This was my first time reading House of The Sleeping Beauties. I bought it sometime last year but the timing was poor, since I’d just had surgery and was reading it while insomniac and full of stitches, and eventually had to put it down halfway through. I’ve just read it through now. I think it is the most perfect book I’ve ever encountered.
There is a theme in Kawabata which I’ve never seen dealt with as accurately or as cuttingly elsewhere, of people with extremely heightened aesthetic and sensual abilities, hyper-able to appreciate and study beauty, who are also completely without morals, and who mistake their genius sensitivities for goodness.
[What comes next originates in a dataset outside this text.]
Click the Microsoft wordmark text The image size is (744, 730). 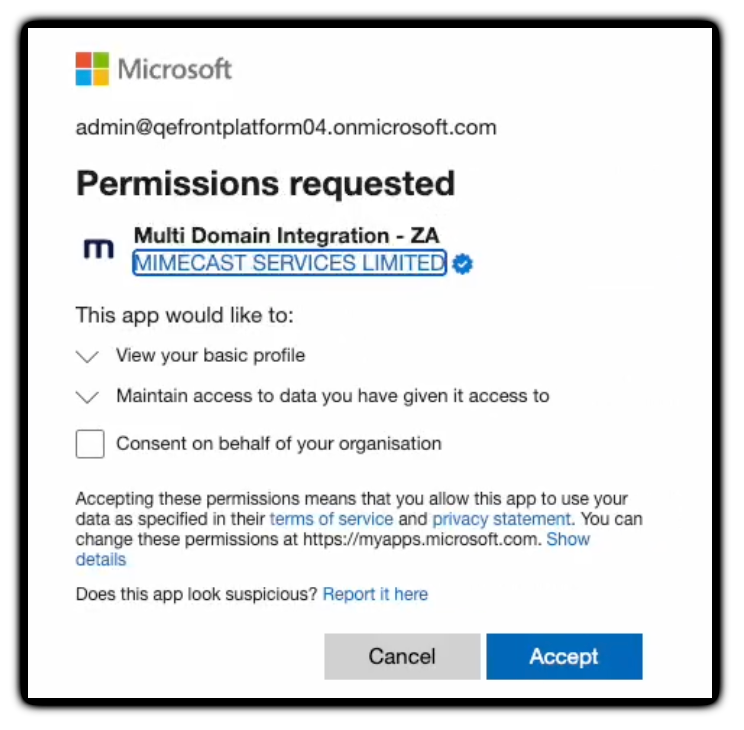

I guess you see Europeans taking about this, but since Europeans fundamentally dislike and distrust beauty you can’t take them too seriously. Kawabata loves and understands beauty and clearly detests the men who replace their morality with aestheticism.
I like Kawabata for many reasons. Principally I love his technique. I am like a Kawabata protagonist in many ways. By biological settings and by cultivation I am extremely, painfully sensitive to sight and touch and all the animal gifts by which we interact with our atmosphere. What I seek in fiction is creation and sustainment of atmosphere. It is what I admire. It is what I enjoy. For me, it is the absolute art, to which all other author’s-arts aim. Kawabata is the great master of developing and galvanizing an atmosphere. I have never seen anyone better. In this story Kawabata smacks the scene and it begins to spin, deep dark and lovely and evil, hovering above earth, and doesn’t stop spinning until the last few sentences, when it blows up and kills you.
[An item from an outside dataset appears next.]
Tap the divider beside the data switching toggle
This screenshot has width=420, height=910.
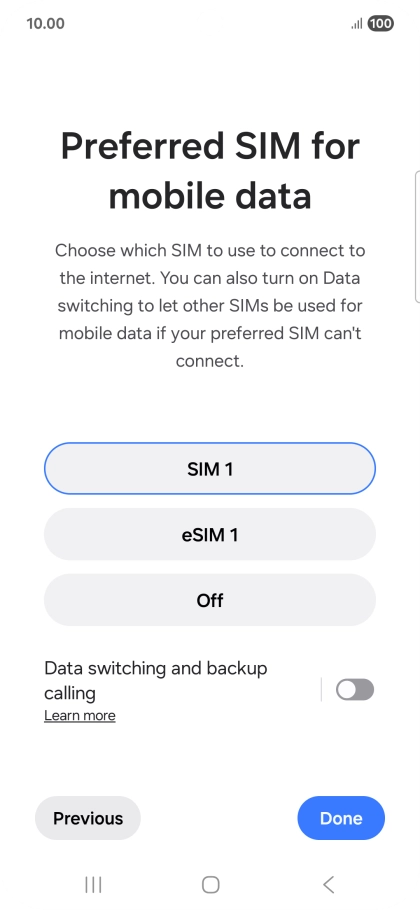[x=321, y=690]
Here’s an interesting thing, and it is the impetus for my writing this. When I’d finished the story and blown up, I wanted to read the intro. My understanding was that the intro was written by the translator, Edward G. Seidensticker, who I admire enormously and whose translation of Genji I have also read. But I was puzzled reading this intro. Very prettily written, very clear-minded, and yet, apparently, missing the mark completely. “Does not impossibility of attainment put eroticism and death forever at the same point?” it asks, and claims that reading this story one “knows with the greatest immediacy the terror of lust urged on by the approach of death”, and ultimately concludes that the story paints an unusually vivid image of life. This seems to me the opposite of Kawabata’s mind—a mind in which the main character is depraved beyond self-awareness, beyond life, beyond death, and at once supremely capable of sensual appreciation. He is not an icon of the man near death (and in fact literally isn’t near death; it is important to the story that our main character is a man of early old age participating in something designed for men of actual senility)—he is an example of a man who has died morally and lives ghoulishly on. His eroticism is half-human. Could Seidensticker have translated so beautifully and yet so direly misread the story?
Well! Come to the end of the intro and see the name signed: Yukio Mishima. Mishima! I say that so often. I say it like Jerry Seinfeld saying Newman! Mishima, my demon brother. Mishima is the man Kawabata writes about. No man has ever lived who has been more able to write about the body and its sweetnesses, and no man has ever been more morally barren. Mishima was a fantastic, phantastic presentation of a man who was able to walk and talk and write while already dead.